Unix at the Core — Still Viable

Yesterday, the nice person and the Unix Curmudgeon were prowling our favorite thrift store (the one we donate our unwanted stuff to), and we came across a shelf of old Unix books, mostly O’Reilly titles.  Some were a bit dated, like “High Performance Computing,” which, today, means huge Linux Clusters on multi-core AMD and Intel CPUs, but in 1993 meant RISC processors like Sun’s SuperSPARC and HP’s PA-RISC.  But, the book works on core principles, so many of the chapters are still valid advice and technique for tweaking programs on any computer, so it goes on the shelf as a reference and memory jogger.

The real prize in this blast from the past is a Hayden Books tome dated 1987, UNIX Text Processing, with Tim O’Reilly’s name on the by-line, as co-author with Dale Dougherty and acknowledgement to “the staff of O’Reilly & Associates.”  Much of this thick book is a crusty introduction to Unix and basic utilities, as the target audience are word smiths and other folks who may not have heard of Unix,  rather than programmers and administrators.  But, at the chewy core is a review of the Typesetting RunOFF system (troff), with all the popular macro packages, plus the pre-processors tbl, pic, and eqn.  As a bonus, the authors show us how to use those venerable command-line tools like awk to slice, dice, and embroider the raw markup.

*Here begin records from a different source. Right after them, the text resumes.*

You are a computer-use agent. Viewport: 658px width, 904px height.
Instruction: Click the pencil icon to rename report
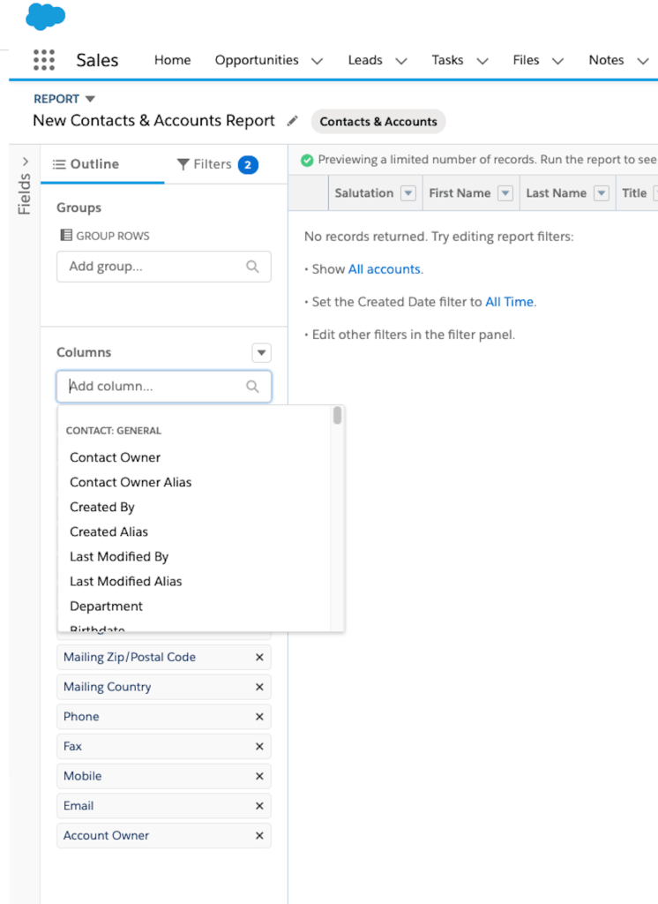[293, 121]
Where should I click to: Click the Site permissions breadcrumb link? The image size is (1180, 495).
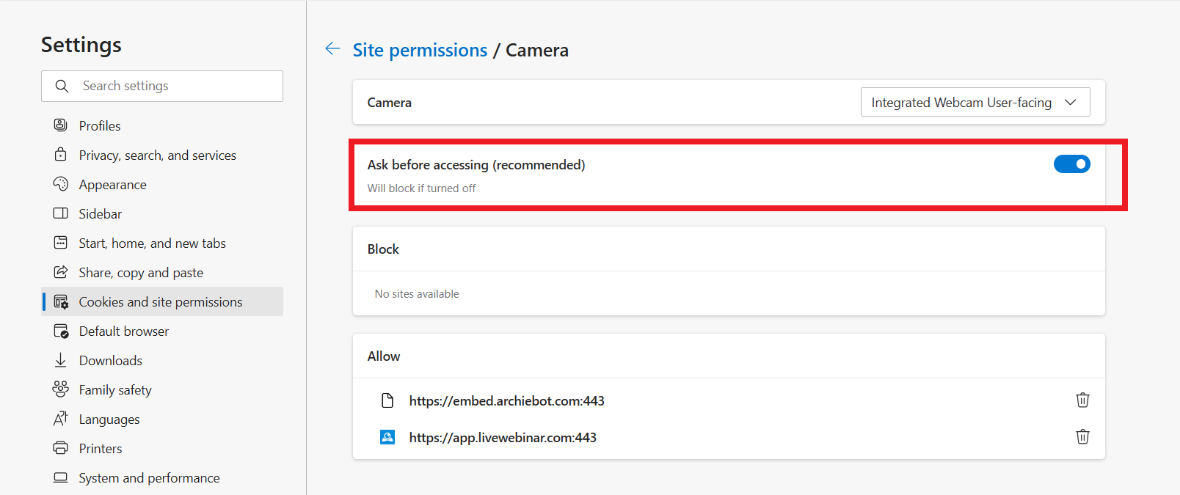[x=420, y=50]
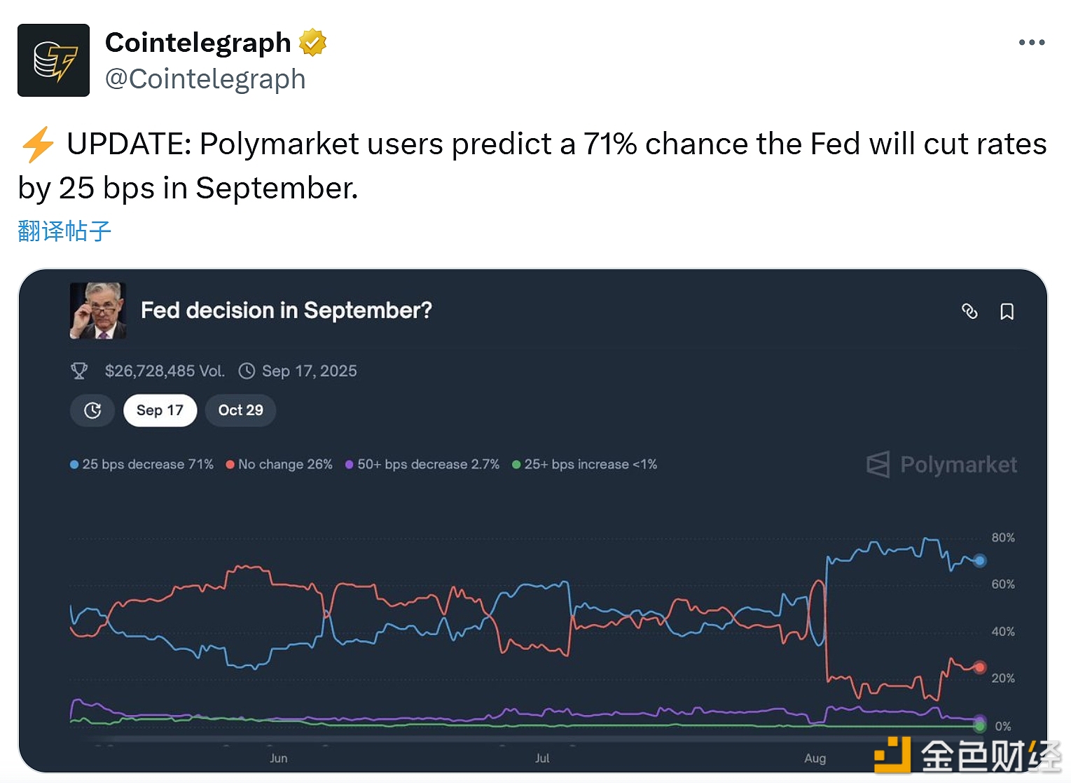Bookmark the Fed decision market
The width and height of the screenshot is (1071, 783).
tap(1007, 311)
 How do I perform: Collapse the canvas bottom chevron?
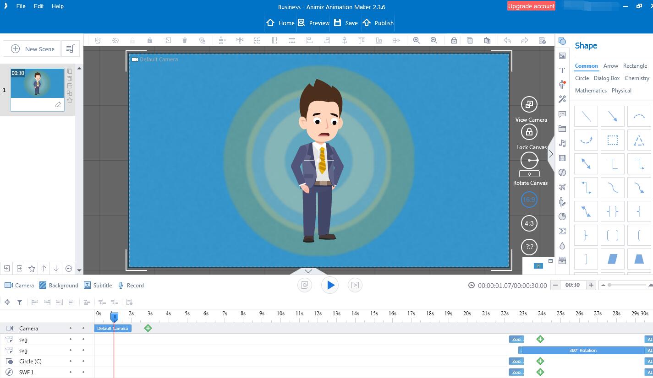(308, 271)
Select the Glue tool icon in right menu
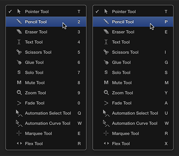Viewport: 179px width, 156px height. point(106,62)

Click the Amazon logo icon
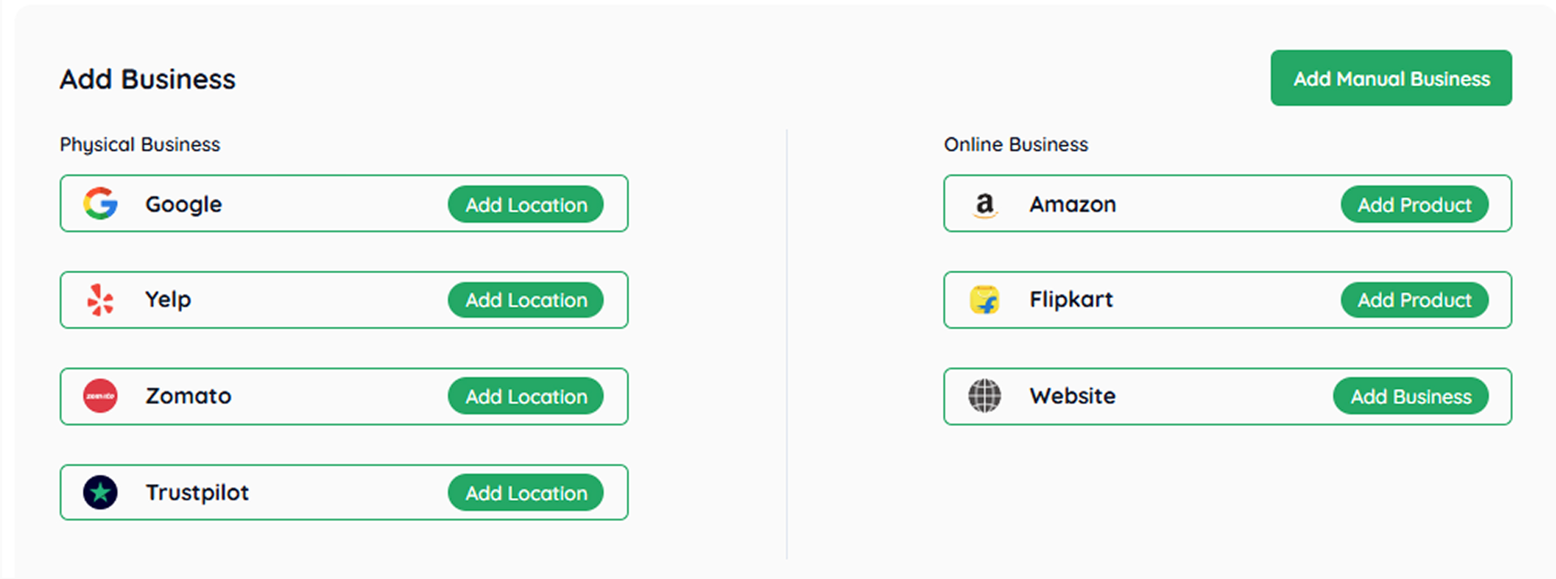985,204
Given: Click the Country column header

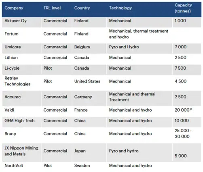Looking at the screenshot, I should click(82, 8).
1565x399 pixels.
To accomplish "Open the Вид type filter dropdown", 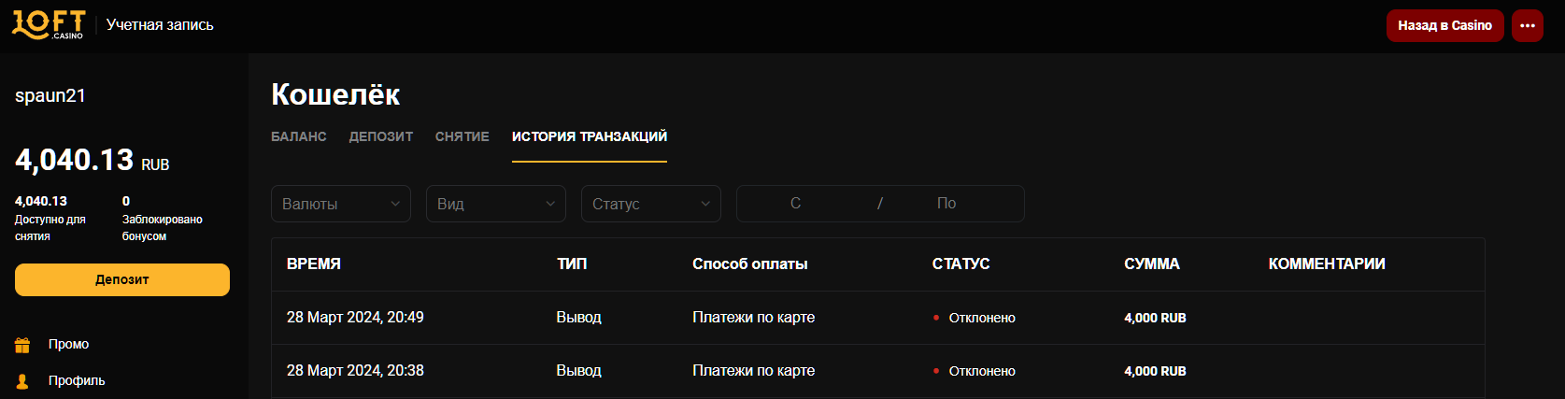I will [496, 204].
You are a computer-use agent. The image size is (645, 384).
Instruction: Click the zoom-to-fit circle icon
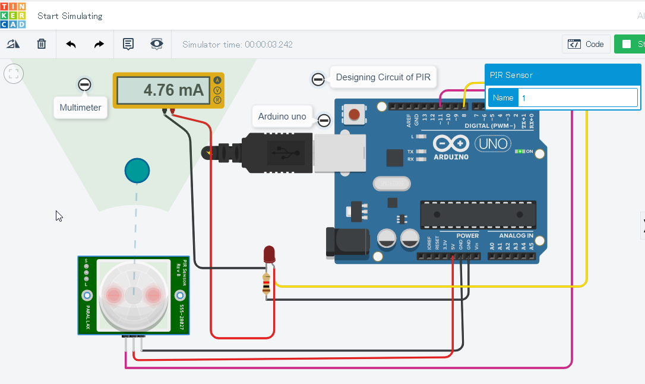click(x=13, y=74)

“Big Deal,” you say.  OpenOffice Writer does all that stuff automatically.  Markup languages are out, WYSIWYG is in–in fact, so ubiquitous that nobody calls it that anymore.  Well, markup still exists, though many of us, myself included, often use OpenOffice and content management systems (like WordPress, with which this blog is written) to create and edit documents, though I find myself flipping over to the “source” view and tweaking the HTML manually in nearly every post.

But, wait–there was that word: manually.  What if we have a document format in which we want to generate documents automatically?  Oh, right–we can generate XML and write a parser for it, or write PHP code that converts database tables into HTML tables, and we can even use PDF libraries to write output directly to PDF.  Still, for a lot of documents, writing complex scripts is overkill, and needs a lot of debugging.

For a lot of ad hoc documents–prototypes or one-time reports, it may be much simpler to write a template for a troff macro, populate the template with our data using a simple filter script, and pipe it all to the Unix text formatting utilities.   With pic, you can even automatically generate graphs from your data, and embed them in the output.  The advantage of using the text formatting utilities is that you are in the realm of the core Unix philosophy–piping data from one utility that does one thing well to another, so you can easily add filters on the front end or backend to adapt to different data sources or different output formats, or quickly change the layout.